## Jobs
(a) In the forum thread, what makes the wait at Top of the Rock shorter than at the Empire State Building?
(b) Reproduce the part of the forum thread starting at "# NYC for kids" and ending at "spend a day on.".

## Passage shown
╔══

# NYC for kids



## Scrumhalf (Dec 20, 2007)

I will be in NYC for 4 days at the end of the month with my wife and 2 sons (ages 9 and 4). What are the must-see items that kids would appreciate? We were planning on a trip to the Statue of Liberty and to the Museum of Natural History for sure, and perhaps a trip to the top of the Empire State building and some time in Central Park. What would be other kid-friendly activities that are unique to NYC? We have heard great things about the Bronx Zoo but we don't know if it is so much better or unique compared to other zoos to spend a day on. 

Any advice from Gotham denizens would be welcome!


----------



## Miket61 (Mar 1, 2008)

Top of the Rock is much more kid-friendly than the Empire State Building. It's bigger, the tickets are timed so the wait isn't as long, and there's a museum about the history of the Rockefeller Center complex. You also have the NBC Experience store on the ground level.

You could also show them movies about kids in New York - there was the _Home Alone_ movie that was filmed at the Plaza, and _From the Mixed-Up Files of Mrs. Basil E. Frankenweiler, _starring Lauren Bacall. This might give them a feeling of familiarity that will reduce some of the boredom of seeing "adult stuff."


----------



## Penang Lawyer (May 27, 2008)

In Central Park there is a Carousel which is great for kids & adults, from there you can walk over to the Natural History Museum. Make sure you take them to Rosevelt wing where dioramas are then to the dinosaurs. If you can go to the Bronx Zoo and plan to spend the entire day there it is great.


----------



## Imparali (Nov 10, 2008)

This may sound weird, but F.A.O Schwartz. It's on 5th Ave. near central park south. It's just a huge toy store, but kids love it there.


----------



## eyedoc2180 (Nov 19, 2006)

The Circle Line Cruise boatride around the city is a winner in our house. It takes a few hours, though, and may test the 4 year old!


----------



## Scrumhalf (Dec 20, 2007)

Thanks for the recommendations, gentlemen!


----------



## rlp271 (Feb 12, 2009)

I have seen a lot of people go to either the Bronx Zoo or the Brooklyn Botanical Gardens. I think it all depends on your kids too. Also, where you're staying, what subway lines you're close to, or if you plan on taking the subway at all. I lived in the East Village for 4 years, while going to university, so the Botanical garden was a lot easier for me to get to.

Everyone else suggested sites, but I'm going to suggest food. I love food, and it's one of the main reasons I love to travel. I'm a major history geek, but if I go someplace, I am usually going to try to root out at least one local place where the guy doesn't speak English (well, if it's outside of an English speaking country).

╚══

## Dataset extract
╔══

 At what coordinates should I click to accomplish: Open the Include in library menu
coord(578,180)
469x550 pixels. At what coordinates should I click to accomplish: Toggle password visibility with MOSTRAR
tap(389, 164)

╚══

## Exercise responses
(a) The tickets are timed.

(b)
# NYC for kids



## Scrumhalf (Dec 20, 2007)

I will be in NYC for 4 days at the end of the month with my wife and 2 sons (ages 9 and 4). What are the must-see items that kids would appreciate? We were planning on a trip to the Statue of Liberty and to the Museum of Natural History for sure, and perhaps a trip to the top of the Empire State building and some time in Central Park. What would be other kid-friendly activities that are unique to NYC? We have heard great things about the Bronx Zoo but we don't know if it is so much better or unique compared to other zoos to spend a day on.